163. DE M. JORDAN.

Berlin, 8 septembre 1742.



Sire,

D'Argens et moi avons entendu déclamer à Francheville le premier chant et une partie du second sur la Guerre de Silésie. Je puis assurer à V. M. qu'il y a plusieurs endroits dont Voltaire même tirerait vanité. Ce qui nous divertit, c'est l'enthousiasme avec lequel il les récite : cela m'engage à faire ces quatre vers.

L'autre jour, j'entendis Damon
Déclamer ses beaux vers d'une façon étrange.
S'il fait, dis-je, des vers comme en ferait un ange,
Il les récite en vrai démon.

On se dit à l'oreille qu'il y a des régiments qui ont reçu ordre de marcher. Je ne saurais me l'imaginer.
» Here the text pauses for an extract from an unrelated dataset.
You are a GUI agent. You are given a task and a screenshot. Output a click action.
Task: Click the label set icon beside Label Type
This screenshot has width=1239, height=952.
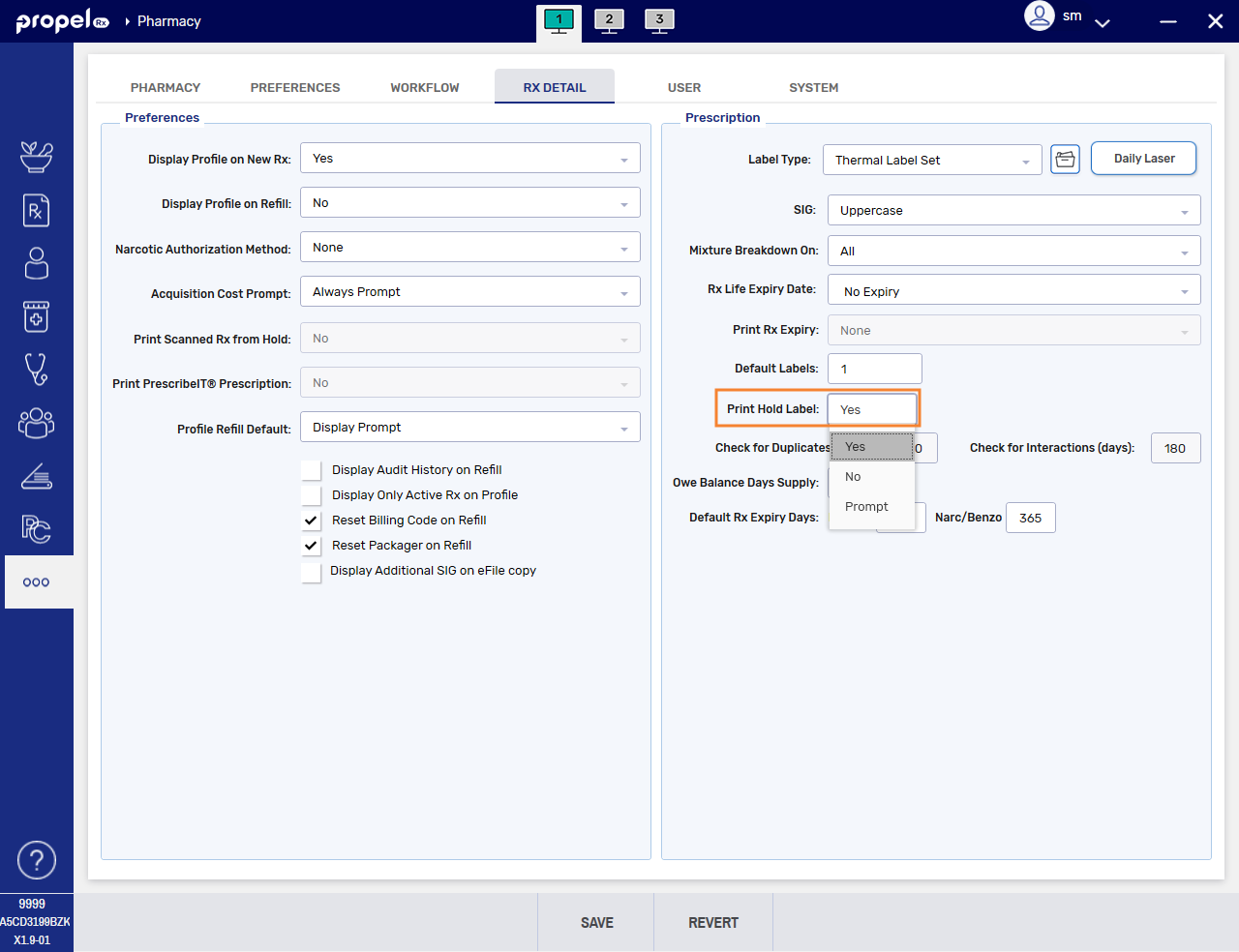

Peut-être est-ce uniquement parce que je suis partisan de la paix? Qui ne le serait pas?

J'aurai l'honneur de faire ma cour à V. M. à Potsdam, suivant l'ordre qu'elle m'a fait la grâce de me donner. Je m'en fais un plaisir d'avance, puisqu'on assure que les eaux d'Aix et les bains ont produit sur la précieuse santé de V. M. des effets merveilleux.

<268>Tous les ministres étrangers ont été, il y a deux jours, voir la maison royale d'Oranienbourg. Le lord Hyndford, à ce qu'on m'a dit, n'a pu assez admirer la beauté de la situation du château, et le malheur de la destruction du jardin l'a affligé. Les spéculatifs font de grands raisonnements sur l'union qui semble régner entre les ministres des différentes cours respectives.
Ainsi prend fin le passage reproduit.